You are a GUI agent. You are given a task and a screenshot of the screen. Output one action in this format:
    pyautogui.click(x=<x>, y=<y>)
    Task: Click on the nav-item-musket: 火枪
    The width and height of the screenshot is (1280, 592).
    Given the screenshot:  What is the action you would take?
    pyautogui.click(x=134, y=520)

# [What you have to do]
Please print every row above again, word for word and unchanged.

# [Task response]
You are a GUI agent. You are given a task and a screenshot of the screen. Output one action in this format:
    pyautogui.click(x=<x>, y=<y>)
    Task: Click on the nav-item-musket: 火枪
    The width and height of the screenshot is (1280, 592).
    Given the screenshot:  What is the action you would take?
    pyautogui.click(x=134, y=520)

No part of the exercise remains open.